5.6 Every issue may be determined by a simple majority of the votes cast at a meeting, but a written resolution signed by all the Directors is as valid as a resolution passed at a meeting. For this purpose the resolution may be contained in more than one document and will be treated as passed on the date of the last signature.

5.7 Except for the Chair, who has a second or casting vote, every Director has one vote on each issue.

5.8 A procedural defect of which the Directors are unaware at the time does not invalidate decisions taken at a meeting.

6. Powers of Directors

The Directors have the following powers in the administration of the Company:

6.1To appoint a Secretary (who may or may not be a member) for such term and on such conditions as they think fit and to remove any Secretary so appointed;

6.2 To delegate any of their functions to committees consisting of two or more individuals appointed by them. At least one of every committee must be a Director and all proceedings of committees must be reported promptly to the Directors.

6.3 To make standing orders consistent with the Memorandum, the Articles and the Companies Acts to govern proceedings at general meetings and to prescribe a form of proxy.

6.4 To make rules consistent with the Memorandum, the Articles and the Companies Acts to govern their proceedings and proceedings of committees.

6.5 To make regulations consistent with the Memorandum, the Articles and the Companies Acts to govern the administration of the Company and the use of its seal (if any).

6.6 To establish procedures to assist the resolution of disputes or differences within the Company.

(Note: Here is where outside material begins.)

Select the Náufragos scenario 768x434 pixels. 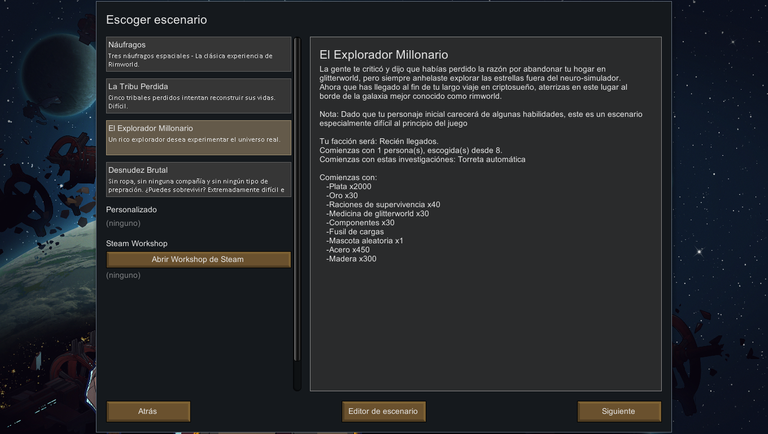coord(198,54)
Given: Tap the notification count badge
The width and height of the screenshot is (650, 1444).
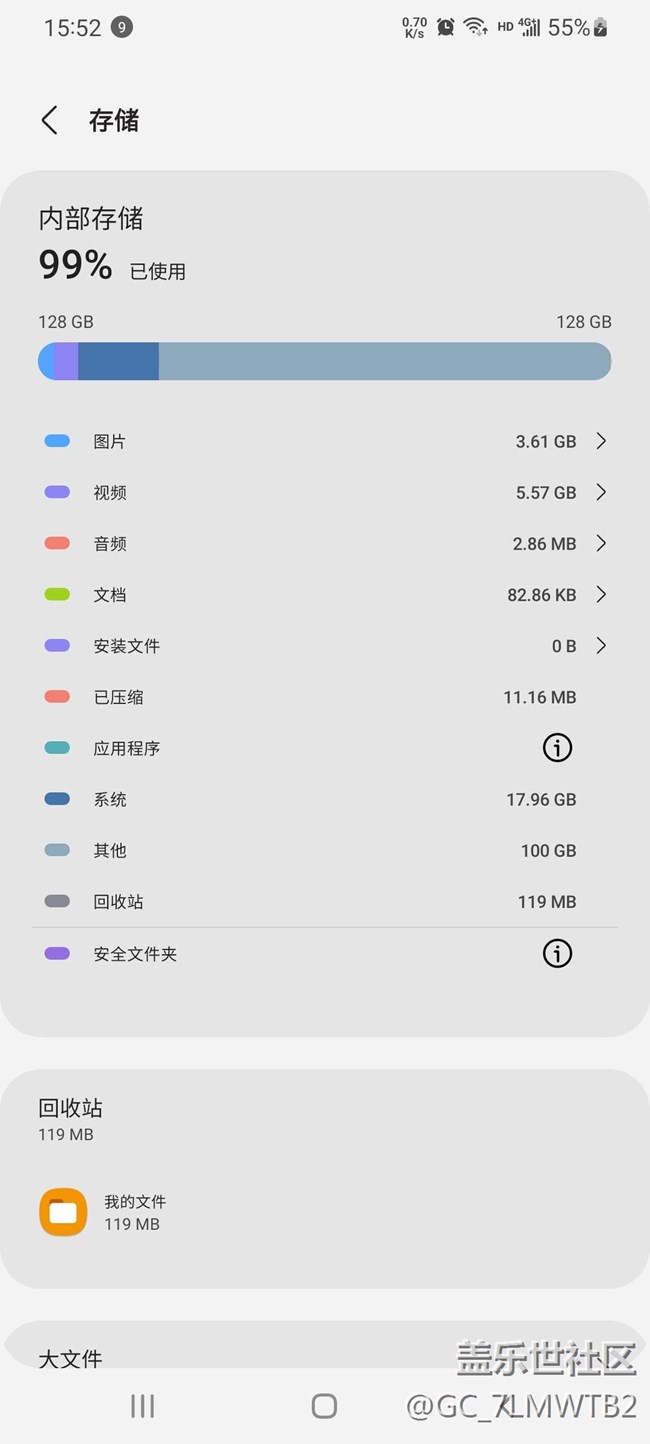Looking at the screenshot, I should tap(122, 28).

6.7 To reimburse reasonable out-of-pocket expenses actually incurred by Directors in their administration of the Company;

6.8 To exercise any powers of the Company which are not reserved to a general meeting.

7. Records and Accounts

7.1 The Directors must comply with the requirements of the Companies Acts as to keeping financial records, the audit or independent examination of accounts and the preparation and transmission to the Registrar of Companies of:

·  annual returns;

·  annual reports; and

·  annual statements of account.

7.2 The Directors must keep proper records of:

·  all proceedings at general meetings;

·  all proceedings at meetings of the Directors;

·  all reports of committees; and

·  all professional advice obtained.

7.3 Accounting records relating to the Company must be made available for inspection by any Director at any time during normal office hours and may be made available for inspection by members who are not Directors if the Directors so decide.

7.4 A copy of the Company’s latest available statement of account must be supplied on request to any Director or member. A copy must also be supplied, within two months, to any other person who makes a written request and pays the Company’s reasonable costs.

8. Notices

8.1 Notices under the Articles may be sent by hand, by post or by suitable electronic means or (where applicable to members generally) may be published in any suitable journal or newspaper or any journal or newsletter distributed by the Company.

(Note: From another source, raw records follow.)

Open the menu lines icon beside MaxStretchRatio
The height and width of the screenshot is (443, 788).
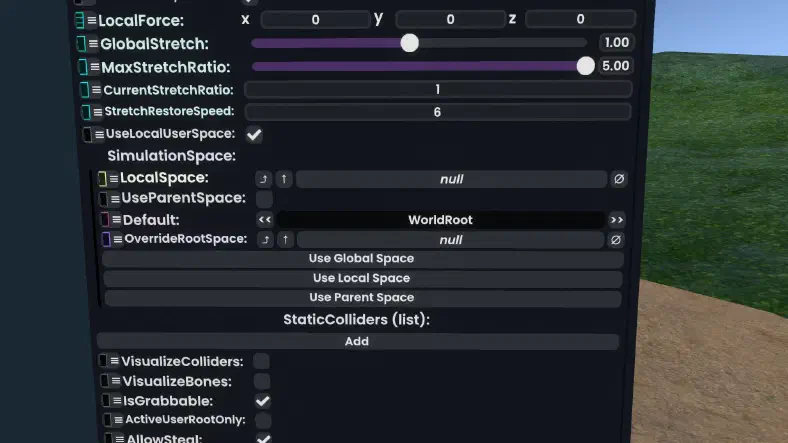click(x=94, y=67)
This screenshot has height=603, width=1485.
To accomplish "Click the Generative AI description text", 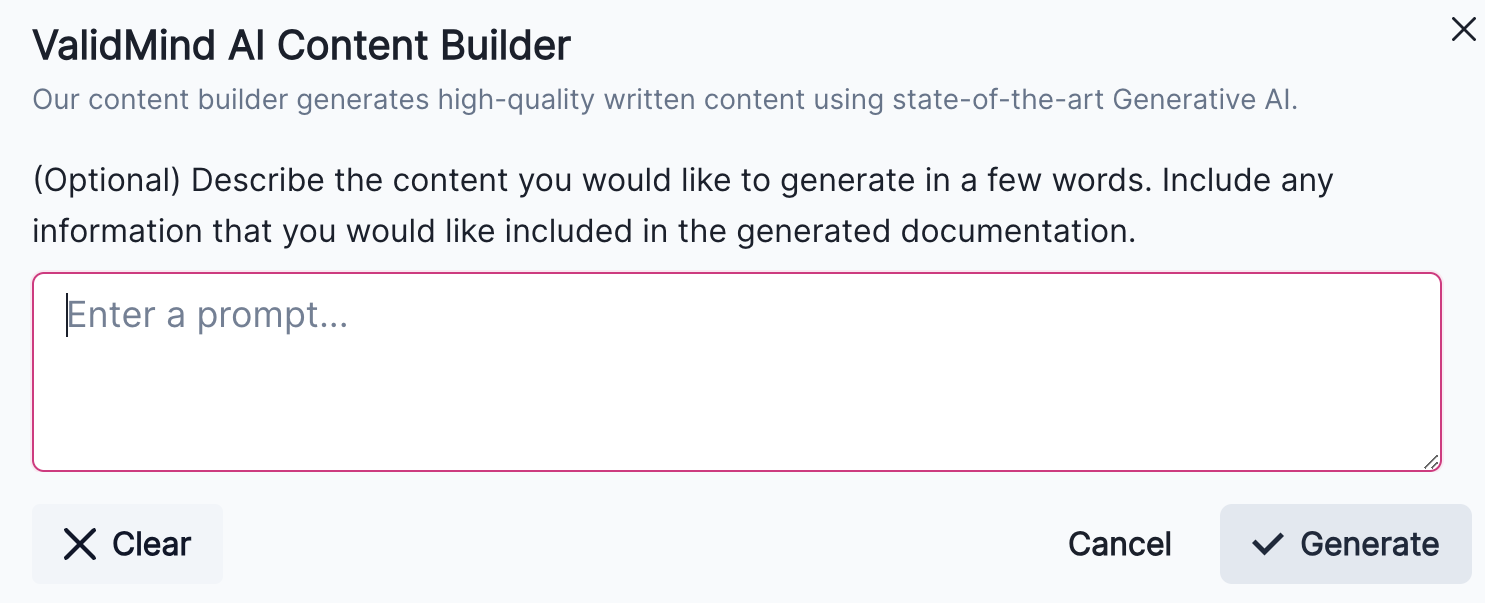I will 663,99.
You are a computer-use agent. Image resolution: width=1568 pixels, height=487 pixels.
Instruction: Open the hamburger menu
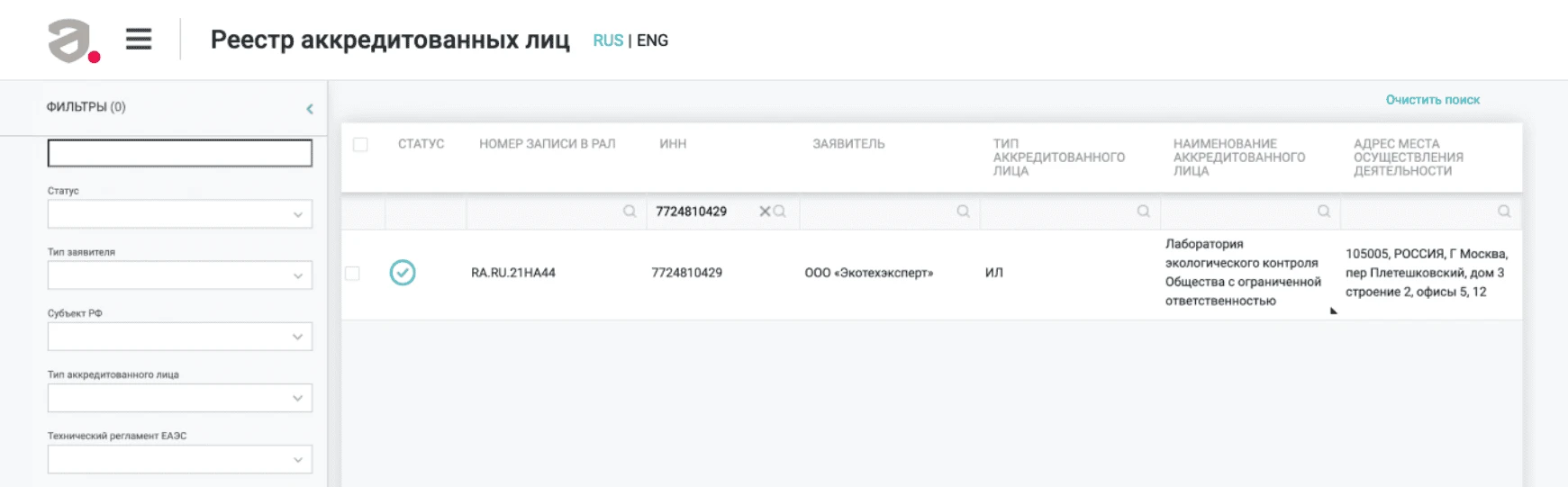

8.2 The only address at which a member is entitled to receive notices sent by post is an address in the U.K. shown in the register of members.

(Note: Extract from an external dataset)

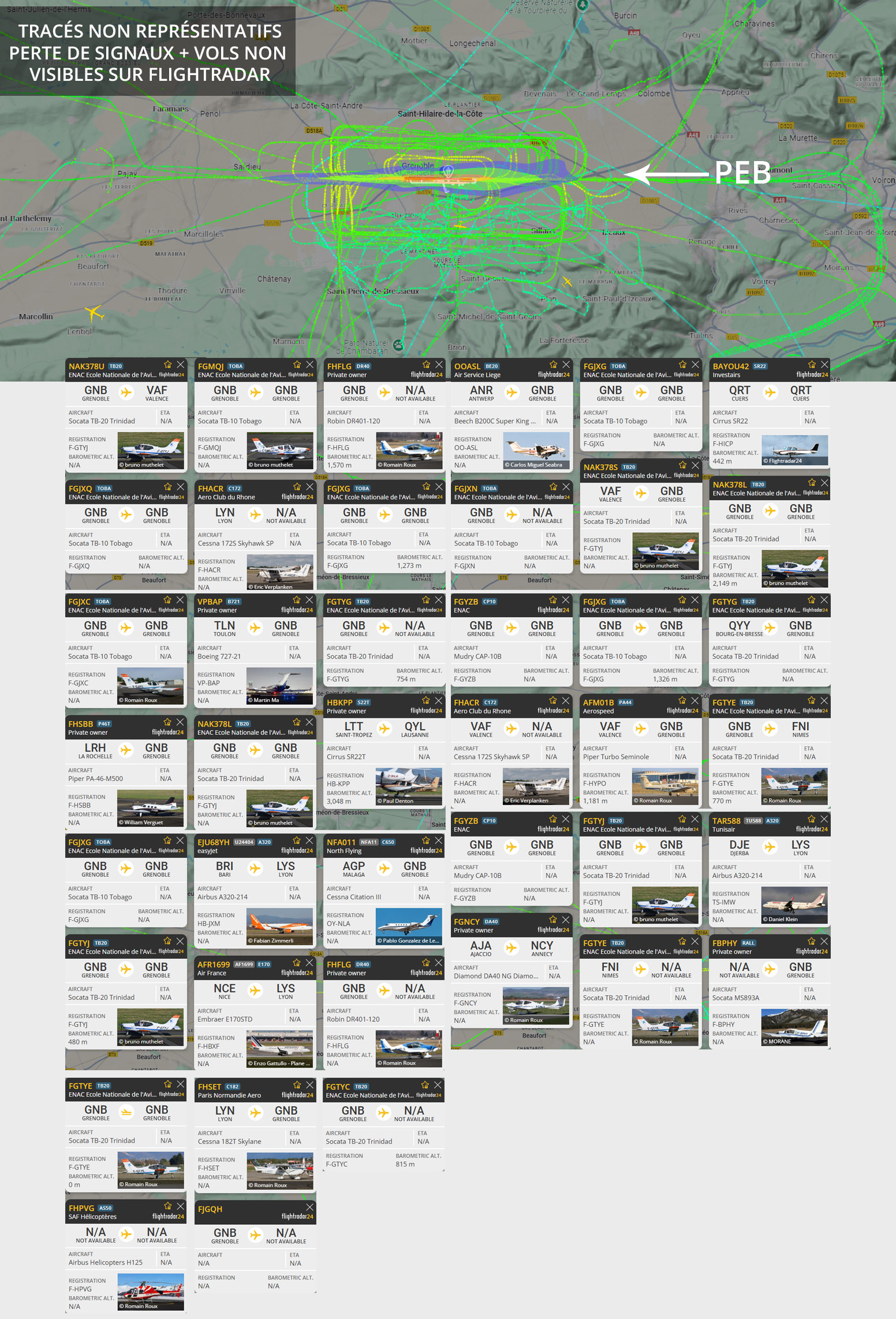
Task: Toggle the favorite star on TAR588 Tunisair card
Action: pos(811,819)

8.3 Any notice given in accordance with these Articles is to be treated for all purposes as having been received:

·  24 hours after being sent by electronic means or delivered by hand to the relevant address;

·  two clear days after being sent by first class post to that address;

·  three clear days after being sent by second class or overseas post to that address;

·  on the date of publication of a newspaper containing the notice;

·  being handed to the member (or, in the case of a member organisation, its authorised representative) personally; or, if earlier,

·  as soon as the member acknowledges actual receipt.

8.4 A technical defect in the giving of notice of which the Directors are unaware at the time does not invalidate decisions taken at a meeting.

9. Dissolution

9.1 If the Company is dissolved, the assets (if any) remaining after provision has been made for all its liabilities, must be applied in one or more of the following ways:

·  by transfer to one or more other bodies established with objects that are the same or similar to the Objects specified in the Memorandum;

·  directly for the Objects specified in the Memorandum.